**Supplied data:**

______

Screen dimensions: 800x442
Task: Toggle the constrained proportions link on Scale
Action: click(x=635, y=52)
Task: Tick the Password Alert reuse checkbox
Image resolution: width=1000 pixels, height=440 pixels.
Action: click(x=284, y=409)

______

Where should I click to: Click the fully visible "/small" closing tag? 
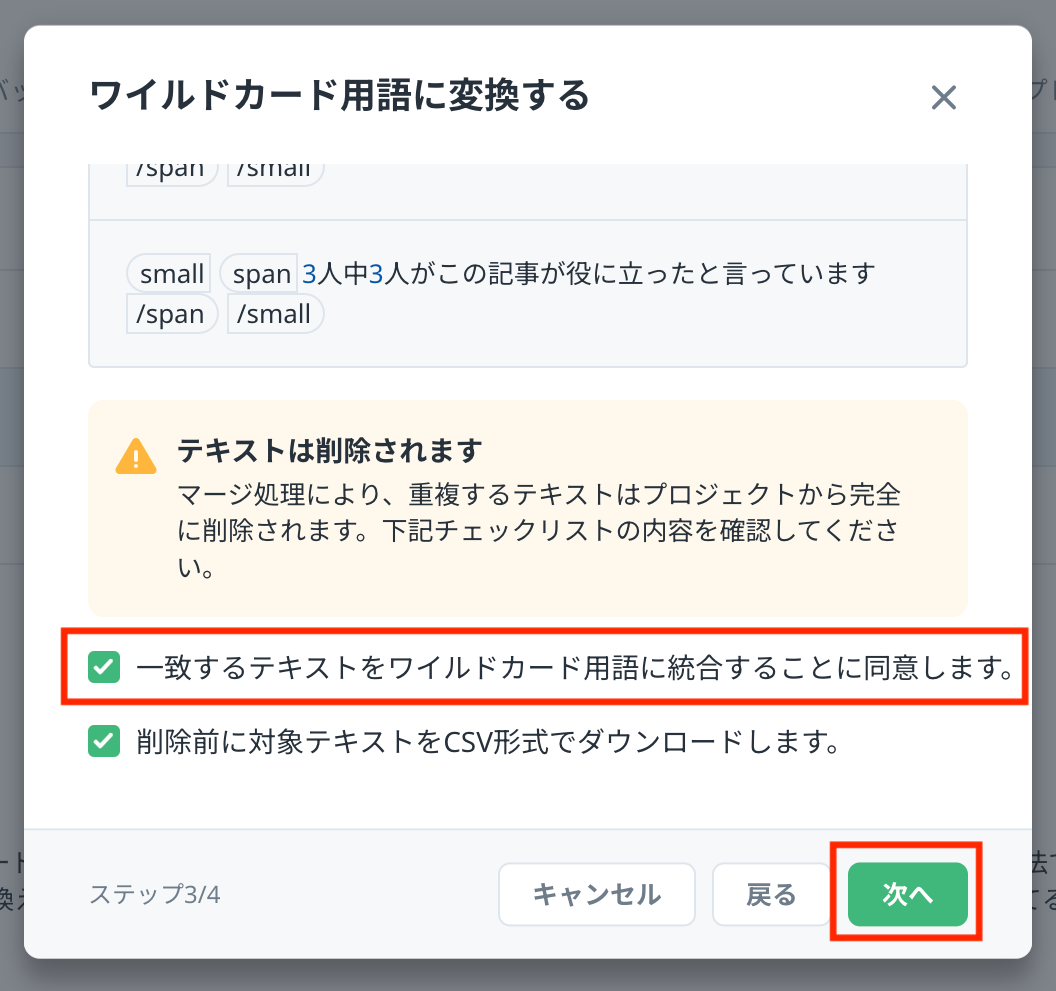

______

**Exercise directions:** Extract the data that opens with the line containing "Screen dimensions: 800x442" and closes with the line containing "Action: click(x=284, y=409)". Include both of those lines and copy every line without changes.

**Problem solution:**
Screen dimensions: 800x442
Task: Toggle the constrained proportions link on Scale
Action: click(x=635, y=52)
Task: Tick the Password Alert reuse checkbox
Image resolution: width=1000 pixels, height=440 pixels.
Action: click(x=284, y=409)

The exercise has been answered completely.